I’ve just read a book called “Conceiving God: the cognitive origin and evolution of religion,” by David Lewis-Williams. I bought it because Philip Pullman had reviewed it as ‘astonishingly original and convincing.’ Most of it isn’t particularly original and quite a lot of the book is pretty boring, but the author has a theory about where religion comes from. I don’t disagree with what he says, which is that all religions are a belief that there is a world of spirit beings that can affect the physical world, but the belief in them arises from certain brain-states that are universal to the human race, which are then interpreted according to the culture of the people who experience them.
As I say – I don’t disagree with the arguments he gives against religion or the reality of the gods which religions are based on, and it doesn’t do any harm to point out that Christianity is as blood-soaked and immoral a religion as Maya. Or that all religions are power-structures, even in egalitarian societies, such as the hunter-gatherers of South Africa. But reading his description of the brain-states is like reading a description of colour written by someone who is colour-blind.
I’ve always felt that religion’s main purpose is to kill off genuine spirituality by controlling it and forcing it to conform to a set structure of beliefs which are conveyed to the masses by an elite.
I see nothing in most organised religions that remotely connects with my own spirituality.
But what do I mean by spirituality? If I don’t believe in spirits (as objective ‘somethings’), then why spirituality?
I suppose I can only answer that it’s not a very good word, but the people who use it – as in ‘I’m spiritual rather than religious,’ do seem to have a common understanding of what they’re talking about, even if it’s not about actual spirits.
It is about ‘brain-states’ – but not the migraine-like hallucinations which Lewis-Williams describes. Or even altered brain-states brought about by ascetic practices or drugs – which I feel do have some valid claim to be spiritual. Those practices are a way of opening into a connection with the unconscious. Although I’ve never felt any need for drugs, I’ve found meditation and ritual and even pushing the body by fasting and isolation to be useful practices. And movement – always movement and dance. I have a naturally strong connection with my unconscious and I’m synesthetic too, I’m used to seeing images. If a particularly strong and clear one occurs I don’t think it’s an external reality – I know it’s arising from my inner world. These experiences are more like dreams –with all the power and meaningfulness of dreams. Even when I hear a quiet voice speaking in my ear, I know it’s my own deepest wisdom, not an angel or God.
Most of the spiritual practices I do are about harnessing the archetypal images from the dream-world while I am awake and conscious, because they have the power to transform, they are filled with energy, and they connect us in ways that are far beyond any descriptive, linear, analytical thoughts. They come from the imagination, which is a part of the full spectrum of human experience that the poor colour blind scientist can never really get.

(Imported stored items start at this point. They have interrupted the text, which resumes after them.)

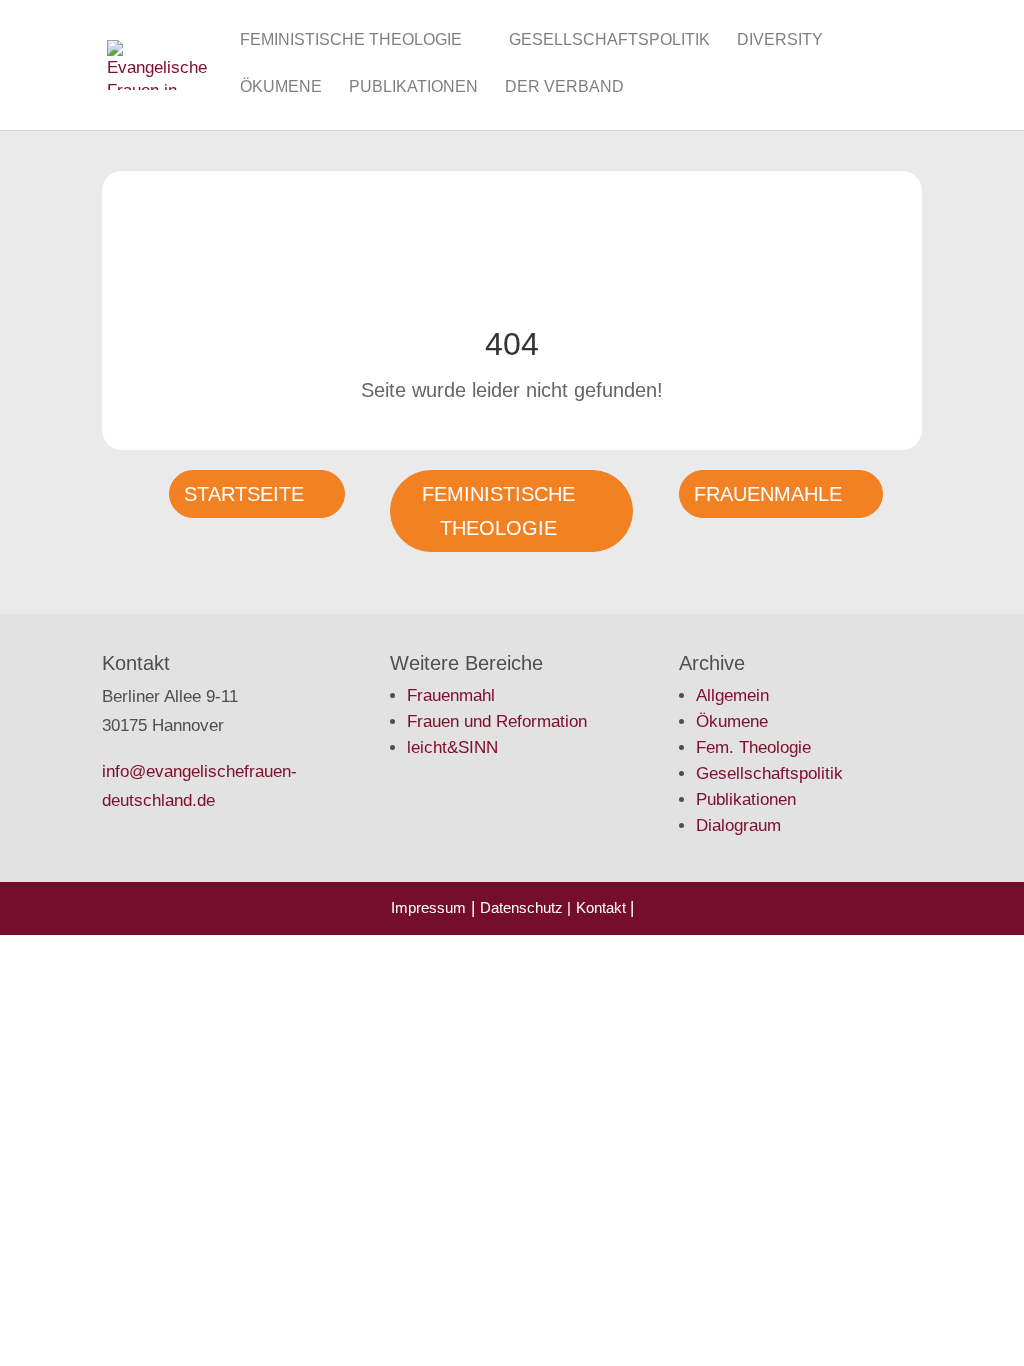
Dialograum (738, 825)
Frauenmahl (451, 695)
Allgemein (732, 695)
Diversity (780, 40)
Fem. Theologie (753, 747)
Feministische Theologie (351, 40)
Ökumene (281, 87)
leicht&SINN (452, 747)
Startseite (244, 494)
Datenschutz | (525, 907)
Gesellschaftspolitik (609, 40)
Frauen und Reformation (497, 721)
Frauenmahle (768, 494)
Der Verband (564, 87)
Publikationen (413, 87)
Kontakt (603, 907)
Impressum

So, yes – there really is no God out there. No devil or angels or other spirits. There is our own deep wisdom. The Universe is awesome beyond utterance, but there is no intelligent design, nor any purpose for it all – except the purposes that we create ourselves. And those are the only purposes that matter.
Any religion worth its salt will tell its followers to love their neighbours. The trouble with religion is they think we’ll only do this because God commands us.

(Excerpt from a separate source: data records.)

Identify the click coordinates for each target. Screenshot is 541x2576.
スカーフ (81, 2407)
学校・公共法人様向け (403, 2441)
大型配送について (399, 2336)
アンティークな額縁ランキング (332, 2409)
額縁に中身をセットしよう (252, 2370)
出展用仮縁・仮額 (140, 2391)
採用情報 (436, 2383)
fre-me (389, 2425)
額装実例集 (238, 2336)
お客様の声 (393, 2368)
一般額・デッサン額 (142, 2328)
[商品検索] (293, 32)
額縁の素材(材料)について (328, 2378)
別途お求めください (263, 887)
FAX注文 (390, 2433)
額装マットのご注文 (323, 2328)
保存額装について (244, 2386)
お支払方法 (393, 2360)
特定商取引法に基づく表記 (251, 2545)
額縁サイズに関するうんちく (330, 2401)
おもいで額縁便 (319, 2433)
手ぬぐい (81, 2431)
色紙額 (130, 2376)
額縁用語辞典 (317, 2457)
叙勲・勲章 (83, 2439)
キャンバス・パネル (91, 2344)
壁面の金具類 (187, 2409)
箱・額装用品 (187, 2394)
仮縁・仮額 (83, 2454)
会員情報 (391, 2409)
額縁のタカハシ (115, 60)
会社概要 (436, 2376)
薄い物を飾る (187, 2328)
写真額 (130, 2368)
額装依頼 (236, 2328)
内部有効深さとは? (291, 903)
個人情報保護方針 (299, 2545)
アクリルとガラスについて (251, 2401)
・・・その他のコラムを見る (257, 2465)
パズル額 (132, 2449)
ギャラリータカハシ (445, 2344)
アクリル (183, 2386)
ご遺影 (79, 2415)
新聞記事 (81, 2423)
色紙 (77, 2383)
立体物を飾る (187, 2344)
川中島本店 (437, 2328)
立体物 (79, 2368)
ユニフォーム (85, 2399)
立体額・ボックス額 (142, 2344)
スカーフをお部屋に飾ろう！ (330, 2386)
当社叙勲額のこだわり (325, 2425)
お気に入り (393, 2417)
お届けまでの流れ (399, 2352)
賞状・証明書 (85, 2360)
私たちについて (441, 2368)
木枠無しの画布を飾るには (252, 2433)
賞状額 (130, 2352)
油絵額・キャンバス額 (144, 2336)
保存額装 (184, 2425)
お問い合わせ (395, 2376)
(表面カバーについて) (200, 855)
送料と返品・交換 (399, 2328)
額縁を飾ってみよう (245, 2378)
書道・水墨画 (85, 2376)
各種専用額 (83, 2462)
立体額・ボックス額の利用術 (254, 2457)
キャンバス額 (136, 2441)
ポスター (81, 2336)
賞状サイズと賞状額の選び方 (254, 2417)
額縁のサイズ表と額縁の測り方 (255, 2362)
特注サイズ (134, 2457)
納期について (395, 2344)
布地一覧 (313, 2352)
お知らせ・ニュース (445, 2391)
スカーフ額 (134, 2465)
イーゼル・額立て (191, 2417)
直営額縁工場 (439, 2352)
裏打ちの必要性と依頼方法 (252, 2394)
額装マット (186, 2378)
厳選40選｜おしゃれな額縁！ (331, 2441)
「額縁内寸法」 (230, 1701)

Spiritual people understand that we must love our neighbours because it is as necessary to the life of the soul as food and water are to the life of the body. We don’t need to be commanded to do this. It wells up naturally from the moment of spiritual connection. It is the only way we can be truly human.
I know many people who practice paganism. I do myself actually. But so many of them are just as into power as any established religion. Not only do they have their hierarchies, but they all seem to want to do magic, which is an attempt to control the Universe into giving them what they want. Power and control.
But we are not abandoned children in this Universe, needing a parent-god to tell us it’s all alright. We are fully-grown adults who are required to live responsibly, take our own authority and look after the world we live in. Spiritual practice helps with this because it enables one to have a fuller vision of where we are and what we are doing. It creates a sense of connectedness and well-being that continues long after the meditation or ritual – or even the drug – has worn off. And this energizes us to create hope, beauty, care-full-ness and connection in our daily lives.